In some statistical issues, several continuous spatial outcomes are simultaneously measured at each sampling location. In such circumstances, it is common to model the data through a multivariate Gaussian model. As the normality assumption is often untenable, this paper proposes a multivariate skewed spatial model which, by virtue of its capacity for capturing skewness, is potentially more flexible than symmetric ones.
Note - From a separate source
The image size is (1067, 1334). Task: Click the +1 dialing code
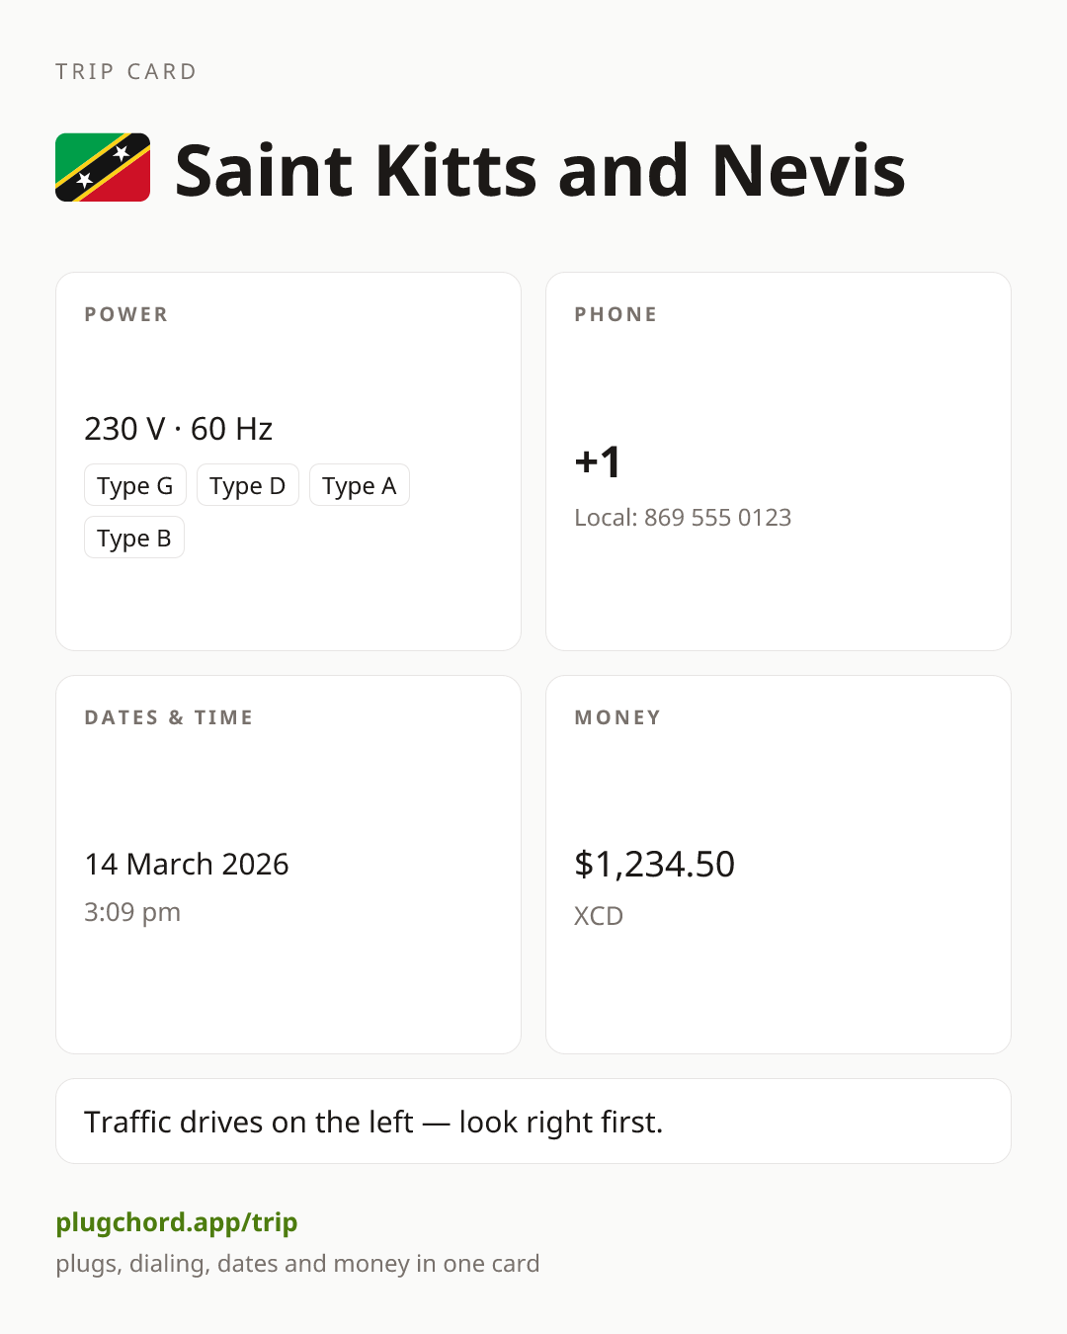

Specifically, a multivariate version of the Gaussian-log Gaussian convolution process is developed. The resulting covariance for the multivariate process is in general nonseparable. We also discuss the other properties of the induced covariance function. Furthermore, Markov chain Monte Carlo methods are used to make Bayesian inferences. The performance of the method is investigated through simulation experiments and by analyzing a real soil pollution dataset obtained from Golestan province, North of Iran.
机译:在某些统计问题中,在每个采样位置同时测量几个连续的空间结果。在这种情况下,通常通过多元高斯模型对数据进行建模。由于正态性假设通常难以成立,因此本文提出了一种多元偏斜空间模型,该模型凭借其捕获偏斜的能力,可能比对称模型更灵活。具体而言,开发了高斯对数高斯卷积过程的多元版本。多元过程所得的协方差通常是不可分割的。我们还讨论了诱导协方差函数的其他属性。此外,使用马尔可夫链蒙特卡洛方法进行贝叶斯推断。通过模拟实验并分析了从伊朗北部Golestan省获得的真实土壤污染数据集,研究了该方法的性能。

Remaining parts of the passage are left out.